▶ Data provided
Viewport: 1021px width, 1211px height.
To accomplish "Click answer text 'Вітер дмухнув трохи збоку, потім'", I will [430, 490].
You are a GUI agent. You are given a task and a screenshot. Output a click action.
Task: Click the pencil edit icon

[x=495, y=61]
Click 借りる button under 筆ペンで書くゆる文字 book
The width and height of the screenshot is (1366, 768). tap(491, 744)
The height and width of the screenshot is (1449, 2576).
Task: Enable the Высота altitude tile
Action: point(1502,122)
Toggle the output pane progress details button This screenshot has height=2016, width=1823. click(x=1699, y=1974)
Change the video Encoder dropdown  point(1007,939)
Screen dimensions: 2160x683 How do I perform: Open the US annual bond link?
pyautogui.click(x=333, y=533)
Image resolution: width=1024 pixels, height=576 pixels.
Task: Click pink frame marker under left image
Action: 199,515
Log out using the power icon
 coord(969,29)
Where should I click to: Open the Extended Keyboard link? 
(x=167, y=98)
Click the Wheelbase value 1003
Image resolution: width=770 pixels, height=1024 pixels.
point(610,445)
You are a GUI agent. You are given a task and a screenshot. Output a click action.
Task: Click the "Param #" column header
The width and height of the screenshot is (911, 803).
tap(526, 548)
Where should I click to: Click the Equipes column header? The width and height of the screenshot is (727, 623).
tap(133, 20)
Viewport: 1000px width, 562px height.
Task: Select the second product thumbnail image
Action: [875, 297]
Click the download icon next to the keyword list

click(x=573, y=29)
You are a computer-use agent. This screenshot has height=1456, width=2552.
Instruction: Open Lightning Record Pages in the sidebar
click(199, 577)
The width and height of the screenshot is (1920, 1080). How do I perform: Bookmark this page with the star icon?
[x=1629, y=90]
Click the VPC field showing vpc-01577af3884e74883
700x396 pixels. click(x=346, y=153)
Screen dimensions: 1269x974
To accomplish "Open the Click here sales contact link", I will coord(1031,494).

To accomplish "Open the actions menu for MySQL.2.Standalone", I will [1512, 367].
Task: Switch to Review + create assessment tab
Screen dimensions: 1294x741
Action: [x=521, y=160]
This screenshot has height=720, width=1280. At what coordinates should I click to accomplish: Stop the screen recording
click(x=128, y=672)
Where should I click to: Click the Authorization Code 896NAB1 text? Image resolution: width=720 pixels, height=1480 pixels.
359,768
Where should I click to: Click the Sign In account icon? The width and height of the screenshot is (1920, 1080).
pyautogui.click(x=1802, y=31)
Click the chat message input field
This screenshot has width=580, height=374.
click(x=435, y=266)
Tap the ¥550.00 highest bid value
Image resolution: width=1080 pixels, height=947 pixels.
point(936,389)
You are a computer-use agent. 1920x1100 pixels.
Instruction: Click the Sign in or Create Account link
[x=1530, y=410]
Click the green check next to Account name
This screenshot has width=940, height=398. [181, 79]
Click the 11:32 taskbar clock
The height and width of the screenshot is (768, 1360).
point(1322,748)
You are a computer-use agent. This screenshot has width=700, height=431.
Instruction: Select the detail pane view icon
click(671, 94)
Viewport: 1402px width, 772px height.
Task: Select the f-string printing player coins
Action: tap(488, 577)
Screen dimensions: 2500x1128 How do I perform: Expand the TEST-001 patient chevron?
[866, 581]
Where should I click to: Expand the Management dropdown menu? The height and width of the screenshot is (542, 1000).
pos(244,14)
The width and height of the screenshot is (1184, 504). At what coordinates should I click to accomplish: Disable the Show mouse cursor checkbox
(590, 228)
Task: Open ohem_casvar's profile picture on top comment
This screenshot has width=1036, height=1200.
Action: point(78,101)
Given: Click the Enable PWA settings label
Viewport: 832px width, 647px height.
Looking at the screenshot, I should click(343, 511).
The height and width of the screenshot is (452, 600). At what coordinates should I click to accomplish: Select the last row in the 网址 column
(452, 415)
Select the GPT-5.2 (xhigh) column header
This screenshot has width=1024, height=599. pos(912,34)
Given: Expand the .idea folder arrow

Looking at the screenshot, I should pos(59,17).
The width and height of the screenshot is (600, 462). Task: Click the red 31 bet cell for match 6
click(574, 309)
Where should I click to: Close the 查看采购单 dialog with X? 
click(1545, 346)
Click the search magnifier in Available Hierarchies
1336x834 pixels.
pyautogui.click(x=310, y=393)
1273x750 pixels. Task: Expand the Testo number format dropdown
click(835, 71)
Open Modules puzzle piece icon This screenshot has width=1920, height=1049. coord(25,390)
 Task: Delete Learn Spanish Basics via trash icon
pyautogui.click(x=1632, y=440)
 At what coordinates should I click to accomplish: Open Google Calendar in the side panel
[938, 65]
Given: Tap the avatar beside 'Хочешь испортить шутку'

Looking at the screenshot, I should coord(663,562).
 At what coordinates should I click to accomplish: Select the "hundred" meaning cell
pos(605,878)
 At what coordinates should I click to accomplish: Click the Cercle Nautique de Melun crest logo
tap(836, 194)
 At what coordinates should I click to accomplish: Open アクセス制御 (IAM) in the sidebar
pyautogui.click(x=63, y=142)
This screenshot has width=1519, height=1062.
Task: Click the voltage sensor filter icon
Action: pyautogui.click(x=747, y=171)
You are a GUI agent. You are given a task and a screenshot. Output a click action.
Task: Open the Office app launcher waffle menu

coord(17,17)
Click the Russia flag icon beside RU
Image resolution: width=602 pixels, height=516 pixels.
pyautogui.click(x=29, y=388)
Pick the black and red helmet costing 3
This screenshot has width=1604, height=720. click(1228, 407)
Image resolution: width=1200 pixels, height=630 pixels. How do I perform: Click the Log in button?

▶ Task to carry out
Please extract the data above and copy every line unchanged.

▶ Correct output
Viewport: 1021px width, 1211px height.
To accomplish "Click answer text 'Вітер дмухнув трохи збоку, потім'", I will [430, 490].
You are a GUI agent. You are given a task and a screenshot. Output a click action.
Task: Click the pencil edit icon

[x=495, y=61]
Click 借りる button under 筆ペンで書くゆる文字 book
The width and height of the screenshot is (1366, 768). tap(491, 744)
The height and width of the screenshot is (1449, 2576).
Task: Enable the Высота altitude tile
Action: point(1502,122)
Toggle the output pane progress details button This screenshot has height=2016, width=1823. click(x=1699, y=1974)
Change the video Encoder dropdown  point(1007,939)
Screen dimensions: 2160x683 How do I perform: Open the US annual bond link?
pyautogui.click(x=333, y=533)
Image resolution: width=1024 pixels, height=576 pixels.
Task: Click pink frame marker under left image
Action: 199,515
Log out using the power icon
 coord(969,29)
Where should I click to: Open the Extended Keyboard link? 
(x=167, y=98)
Click the Wheelbase value 1003
Image resolution: width=770 pixels, height=1024 pixels.
point(610,445)
You are a GUI agent. You are given a task and a screenshot. Output a click action.
Task: Click the "Param #" column header
The width and height of the screenshot is (911, 803).
tap(526, 548)
Where should I click to: Click the Equipes column header? The width and height of the screenshot is (727, 623).
tap(133, 20)
Viewport: 1000px width, 562px height.
Task: Select the second product thumbnail image
Action: [875, 297]
Click the download icon next to the keyword list

click(x=573, y=29)
You are a computer-use agent. This screenshot has height=1456, width=2552.
Instruction: Open Lightning Record Pages in the sidebar
click(199, 577)
The width and height of the screenshot is (1920, 1080). How do I perform: Bookmark this page with the star icon?
[x=1629, y=90]
Click the VPC field showing vpc-01577af3884e74883
700x396 pixels. click(x=346, y=153)
Screen dimensions: 1269x974
To accomplish "Open the Click here sales contact link", I will coord(1031,494).

To accomplish "Open the actions menu for MySQL.2.Standalone", I will [1512, 367].
Task: Switch to Review + create assessment tab
Screen dimensions: 1294x741
Action: [x=521, y=160]
This screenshot has height=720, width=1280. At what coordinates should I click to accomplish: Stop the screen recording
click(x=128, y=672)
Where should I click to: Click the Authorization Code 896NAB1 text? Image resolution: width=720 pixels, height=1480 pixels.
359,768
Where should I click to: Click the Sign In account icon? The width and height of the screenshot is (1920, 1080).
pyautogui.click(x=1802, y=31)
Click the chat message input field
This screenshot has width=580, height=374.
click(x=435, y=266)
Tap the ¥550.00 highest bid value
Image resolution: width=1080 pixels, height=947 pixels.
point(936,389)
You are a computer-use agent. 1920x1100 pixels.
Instruction: Click the Sign in or Create Account link
[x=1530, y=410]
Click the green check next to Account name
This screenshot has width=940, height=398. [181, 79]
Click the 11:32 taskbar clock
The height and width of the screenshot is (768, 1360).
point(1322,748)
You are a computer-use agent. This screenshot has width=700, height=431.
Instruction: Select the detail pane view icon
click(671, 94)
Viewport: 1402px width, 772px height.
Task: Select the f-string printing player coins
Action: tap(488, 577)
Screen dimensions: 2500x1128 How do I perform: Expand the TEST-001 patient chevron?
[866, 581]
Where should I click to: Expand the Management dropdown menu? The height and width of the screenshot is (542, 1000).
pos(244,14)
The width and height of the screenshot is (1184, 504). At what coordinates should I click to accomplish: Disable the Show mouse cursor checkbox
(590, 228)
Task: Open ohem_casvar's profile picture on top comment
This screenshot has width=1036, height=1200.
Action: point(78,101)
Given: Click the Enable PWA settings label
Viewport: 832px width, 647px height.
Looking at the screenshot, I should click(343, 511).
The height and width of the screenshot is (452, 600). At what coordinates should I click to accomplish: Select the last row in the 网址 column
(452, 415)
Select the GPT-5.2 (xhigh) column header
This screenshot has width=1024, height=599. pos(912,34)
Given: Expand the .idea folder arrow

Looking at the screenshot, I should pos(59,17).
The width and height of the screenshot is (600, 462). Task: Click the red 31 bet cell for match 6
click(574, 309)
Where should I click to: Close the 查看采购单 dialog with X? 
click(1545, 346)
Click the search magnifier in Available Hierarchies
1336x834 pixels.
pyautogui.click(x=310, y=393)
1273x750 pixels. Task: Expand the Testo number format dropdown
click(835, 71)
Open Modules puzzle piece icon This screenshot has width=1920, height=1049. coord(25,390)
 Task: Delete Learn Spanish Basics via trash icon
pyautogui.click(x=1632, y=440)
 At what coordinates should I click to accomplish: Open Google Calendar in the side panel
[938, 65]
Given: Tap the avatar beside 'Хочешь испортить шутку'

Looking at the screenshot, I should coord(663,562).
 At what coordinates should I click to accomplish: Select the "hundred" meaning cell
pos(605,878)
 At what coordinates should I click to accomplish: Click the Cercle Nautique de Melun crest logo
tap(836, 194)
 At what coordinates should I click to accomplish: Open アクセス制御 (IAM) in the sidebar
pyautogui.click(x=63, y=142)
This screenshot has width=1519, height=1062.
Task: Click the voltage sensor filter icon
Action: pyautogui.click(x=747, y=171)
You are a GUI agent. You are given a task and a screenshot. Output a click action.
Task: Open the Office app launcher waffle menu

coord(17,17)
Click the Russia flag icon beside RU
Image resolution: width=602 pixels, height=516 pixels.
pyautogui.click(x=29, y=388)
Pick the black and red helmet costing 3
This screenshot has width=1604, height=720. click(1228, 407)
Image resolution: width=1200 pixels, height=630 pixels. How do I perform: Click the Log in button?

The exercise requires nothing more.